• _Exercise brief_:
All records must be restated word for word.

------------------------------------------------------------------------

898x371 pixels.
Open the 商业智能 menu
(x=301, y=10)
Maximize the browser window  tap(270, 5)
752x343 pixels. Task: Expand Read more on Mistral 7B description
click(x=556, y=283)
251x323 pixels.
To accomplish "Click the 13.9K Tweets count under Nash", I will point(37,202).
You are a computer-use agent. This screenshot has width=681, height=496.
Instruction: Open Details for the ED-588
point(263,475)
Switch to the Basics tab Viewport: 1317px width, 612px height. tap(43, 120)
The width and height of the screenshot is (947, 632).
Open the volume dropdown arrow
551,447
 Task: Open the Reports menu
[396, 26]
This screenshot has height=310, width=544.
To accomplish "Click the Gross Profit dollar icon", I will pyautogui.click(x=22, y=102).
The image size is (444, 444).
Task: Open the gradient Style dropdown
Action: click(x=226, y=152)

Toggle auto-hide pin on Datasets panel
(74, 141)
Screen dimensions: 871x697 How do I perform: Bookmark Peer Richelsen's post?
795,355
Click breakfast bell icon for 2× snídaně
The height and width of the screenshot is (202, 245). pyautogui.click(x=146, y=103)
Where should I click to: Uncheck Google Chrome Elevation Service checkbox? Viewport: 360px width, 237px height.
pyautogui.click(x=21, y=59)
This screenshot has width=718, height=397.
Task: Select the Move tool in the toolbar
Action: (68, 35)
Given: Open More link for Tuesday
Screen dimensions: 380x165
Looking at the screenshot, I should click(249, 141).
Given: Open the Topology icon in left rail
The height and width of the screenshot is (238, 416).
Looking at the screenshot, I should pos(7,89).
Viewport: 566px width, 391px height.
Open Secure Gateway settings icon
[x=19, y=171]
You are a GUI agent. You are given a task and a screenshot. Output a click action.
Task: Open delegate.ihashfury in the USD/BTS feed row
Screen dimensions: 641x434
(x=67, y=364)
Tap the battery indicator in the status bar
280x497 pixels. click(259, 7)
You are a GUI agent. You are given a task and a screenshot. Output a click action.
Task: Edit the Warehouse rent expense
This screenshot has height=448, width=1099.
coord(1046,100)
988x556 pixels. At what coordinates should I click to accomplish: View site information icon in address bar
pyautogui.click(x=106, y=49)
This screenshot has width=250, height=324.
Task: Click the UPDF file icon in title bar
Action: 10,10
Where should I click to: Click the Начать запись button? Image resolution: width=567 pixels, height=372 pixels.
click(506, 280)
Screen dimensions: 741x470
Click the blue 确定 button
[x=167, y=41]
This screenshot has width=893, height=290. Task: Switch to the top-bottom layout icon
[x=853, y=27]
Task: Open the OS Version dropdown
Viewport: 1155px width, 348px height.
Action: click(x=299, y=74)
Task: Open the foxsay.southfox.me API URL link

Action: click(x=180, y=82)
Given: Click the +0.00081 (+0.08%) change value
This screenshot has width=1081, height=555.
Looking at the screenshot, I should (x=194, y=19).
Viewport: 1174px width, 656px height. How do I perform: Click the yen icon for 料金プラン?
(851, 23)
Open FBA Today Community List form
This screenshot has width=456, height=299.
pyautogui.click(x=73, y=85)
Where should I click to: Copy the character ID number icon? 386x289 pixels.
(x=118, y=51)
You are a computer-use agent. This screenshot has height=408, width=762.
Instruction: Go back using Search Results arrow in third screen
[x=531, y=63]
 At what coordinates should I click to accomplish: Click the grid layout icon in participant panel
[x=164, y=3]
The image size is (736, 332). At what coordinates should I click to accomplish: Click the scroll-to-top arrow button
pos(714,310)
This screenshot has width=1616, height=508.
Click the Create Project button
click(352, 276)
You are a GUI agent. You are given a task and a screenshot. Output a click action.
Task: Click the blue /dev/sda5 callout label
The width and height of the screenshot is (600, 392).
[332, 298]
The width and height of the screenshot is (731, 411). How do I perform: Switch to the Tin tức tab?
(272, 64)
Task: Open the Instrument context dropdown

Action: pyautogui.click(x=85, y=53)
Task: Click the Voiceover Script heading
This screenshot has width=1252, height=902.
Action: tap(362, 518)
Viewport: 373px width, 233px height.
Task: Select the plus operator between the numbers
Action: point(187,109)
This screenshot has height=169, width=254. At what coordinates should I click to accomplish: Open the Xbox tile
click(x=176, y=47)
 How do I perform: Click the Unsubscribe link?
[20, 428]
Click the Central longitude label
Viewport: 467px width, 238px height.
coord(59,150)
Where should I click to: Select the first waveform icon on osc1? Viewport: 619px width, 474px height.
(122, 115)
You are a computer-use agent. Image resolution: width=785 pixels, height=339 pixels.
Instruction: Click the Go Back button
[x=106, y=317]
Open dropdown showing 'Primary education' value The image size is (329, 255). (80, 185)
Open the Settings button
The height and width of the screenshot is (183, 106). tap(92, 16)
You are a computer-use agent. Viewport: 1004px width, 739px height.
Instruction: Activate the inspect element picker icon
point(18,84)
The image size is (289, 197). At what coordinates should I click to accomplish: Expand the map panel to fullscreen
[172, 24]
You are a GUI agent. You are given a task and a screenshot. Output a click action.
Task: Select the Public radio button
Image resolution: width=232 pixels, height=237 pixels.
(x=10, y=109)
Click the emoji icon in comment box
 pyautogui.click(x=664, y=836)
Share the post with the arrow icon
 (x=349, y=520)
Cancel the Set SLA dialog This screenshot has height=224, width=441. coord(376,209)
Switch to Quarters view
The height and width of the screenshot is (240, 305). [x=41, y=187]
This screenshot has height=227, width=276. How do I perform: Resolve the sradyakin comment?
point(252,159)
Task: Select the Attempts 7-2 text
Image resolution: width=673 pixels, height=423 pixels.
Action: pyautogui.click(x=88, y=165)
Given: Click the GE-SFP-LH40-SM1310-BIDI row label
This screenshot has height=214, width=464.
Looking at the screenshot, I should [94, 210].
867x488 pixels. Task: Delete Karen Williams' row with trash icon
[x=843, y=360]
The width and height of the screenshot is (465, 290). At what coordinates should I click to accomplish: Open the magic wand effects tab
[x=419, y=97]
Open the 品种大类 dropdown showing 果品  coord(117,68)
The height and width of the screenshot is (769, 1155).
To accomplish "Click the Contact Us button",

------------------------------------------------------------------------

• _Solution for this exercise_:
898x371 pixels.
Open the 商业智能 menu
(x=301, y=10)
Maximize the browser window  tap(270, 5)
752x343 pixels. Task: Expand Read more on Mistral 7B description
click(x=556, y=283)
251x323 pixels.
To accomplish "Click the 13.9K Tweets count under Nash", I will point(37,202).
You are a computer-use agent. This screenshot has width=681, height=496.
Instruction: Open Details for the ED-588
point(263,475)
Switch to the Basics tab Viewport: 1317px width, 612px height. tap(43, 120)
The width and height of the screenshot is (947, 632).
Open the volume dropdown arrow
551,447
 Task: Open the Reports menu
[396, 26]
This screenshot has height=310, width=544.
To accomplish "Click the Gross Profit dollar icon", I will pyautogui.click(x=22, y=102).
The image size is (444, 444).
Task: Open the gradient Style dropdown
Action: click(x=226, y=152)

Toggle auto-hide pin on Datasets panel
(74, 141)
Screen dimensions: 871x697 How do I perform: Bookmark Peer Richelsen's post?
795,355
Click breakfast bell icon for 2× snídaně
The height and width of the screenshot is (202, 245). pyautogui.click(x=146, y=103)
Where should I click to: Uncheck Google Chrome Elevation Service checkbox? Viewport: 360px width, 237px height.
pyautogui.click(x=21, y=59)
This screenshot has width=718, height=397.
Task: Select the Move tool in the toolbar
Action: (68, 35)
Given: Open More link for Tuesday
Screen dimensions: 380x165
Looking at the screenshot, I should click(249, 141).
Given: Open the Topology icon in left rail
The height and width of the screenshot is (238, 416).
Looking at the screenshot, I should pos(7,89).
Viewport: 566px width, 391px height.
Open Secure Gateway settings icon
[x=19, y=171]
You are a GUI agent. You are given a task and a screenshot. Output a click action.
Task: Open delegate.ihashfury in the USD/BTS feed row
Screen dimensions: 641x434
(x=67, y=364)
Tap the battery indicator in the status bar
280x497 pixels. click(259, 7)
You are a GUI agent. You are given a task and a screenshot. Output a click action.
Task: Edit the Warehouse rent expense
This screenshot has height=448, width=1099.
coord(1046,100)
988x556 pixels. At what coordinates should I click to accomplish: View site information icon in address bar
pyautogui.click(x=106, y=49)
This screenshot has width=250, height=324.
Task: Click the UPDF file icon in title bar
Action: 10,10
Where should I click to: Click the Начать запись button? Image resolution: width=567 pixels, height=372 pixels.
click(506, 280)
Screen dimensions: 741x470
Click the blue 确定 button
[x=167, y=41]
This screenshot has width=893, height=290. Task: Switch to the top-bottom layout icon
[x=853, y=27]
Task: Open the OS Version dropdown
Viewport: 1155px width, 348px height.
Action: click(x=299, y=74)
Task: Open the foxsay.southfox.me API URL link

Action: click(x=180, y=82)
Given: Click the +0.00081 (+0.08%) change value
This screenshot has width=1081, height=555.
Looking at the screenshot, I should (x=194, y=19).
Viewport: 1174px width, 656px height. How do I perform: Click the yen icon for 料金プラン?
(851, 23)
Open FBA Today Community List form
This screenshot has width=456, height=299.
pyautogui.click(x=73, y=85)
Where should I click to: Copy the character ID number icon? 386x289 pixels.
(x=118, y=51)
You are a computer-use agent. This screenshot has height=408, width=762.
Instruction: Go back using Search Results arrow in third screen
[x=531, y=63]
 At what coordinates should I click to accomplish: Click the grid layout icon in participant panel
[x=164, y=3]
The image size is (736, 332). At what coordinates should I click to accomplish: Click the scroll-to-top arrow button
pos(714,310)
This screenshot has width=1616, height=508.
Click the Create Project button
click(352, 276)
You are a GUI agent. You are given a task and a screenshot. Output a click action.
Task: Click the blue /dev/sda5 callout label
The width and height of the screenshot is (600, 392).
[332, 298]
The width and height of the screenshot is (731, 411). How do I perform: Switch to the Tin tức tab?
(272, 64)
Task: Open the Instrument context dropdown

Action: pyautogui.click(x=85, y=53)
Task: Click the Voiceover Script heading
This screenshot has width=1252, height=902.
Action: tap(362, 518)
Viewport: 373px width, 233px height.
Task: Select the plus operator between the numbers
Action: point(187,109)
This screenshot has height=169, width=254. At what coordinates should I click to accomplish: Open the Xbox tile
click(x=176, y=47)
 How do I perform: Click the Unsubscribe link?
[20, 428]
Click the Central longitude label
Viewport: 467px width, 238px height.
coord(59,150)
Where should I click to: Select the first waveform icon on osc1? Viewport: 619px width, 474px height.
(122, 115)
You are a computer-use agent. Image resolution: width=785 pixels, height=339 pixels.
Instruction: Click the Go Back button
[x=106, y=317]
Open dropdown showing 'Primary education' value The image size is (329, 255). (80, 185)
Open the Settings button
The height and width of the screenshot is (183, 106). tap(92, 16)
You are a computer-use agent. Viewport: 1004px width, 739px height.
Instruction: Activate the inspect element picker icon
point(18,84)
The image size is (289, 197). At what coordinates should I click to accomplish: Expand the map panel to fullscreen
[172, 24]
You are a GUI agent. You are given a task and a screenshot. Output a click action.
Task: Select the Public radio button
Image resolution: width=232 pixels, height=237 pixels.
(x=10, y=109)
Click the emoji icon in comment box
 pyautogui.click(x=664, y=836)
Share the post with the arrow icon
 (x=349, y=520)
Cancel the Set SLA dialog This screenshot has height=224, width=441. coord(376,209)
Switch to Quarters view
The height and width of the screenshot is (240, 305). [x=41, y=187]
This screenshot has height=227, width=276. How do I perform: Resolve the sradyakin comment?
point(252,159)
Task: Select the Attempts 7-2 text
Image resolution: width=673 pixels, height=423 pixels.
Action: pyautogui.click(x=88, y=165)
Given: Click the GE-SFP-LH40-SM1310-BIDI row label
This screenshot has height=214, width=464.
Looking at the screenshot, I should [94, 210].
867x488 pixels. Task: Delete Karen Williams' row with trash icon
[x=843, y=360]
The width and height of the screenshot is (465, 290). At what coordinates should I click to accomplish: Open the magic wand effects tab
[x=419, y=97]
Open the 品种大类 dropdown showing 果品  coord(117,68)
The height and width of the screenshot is (769, 1155).
To accomplish "Click the Contact Us button",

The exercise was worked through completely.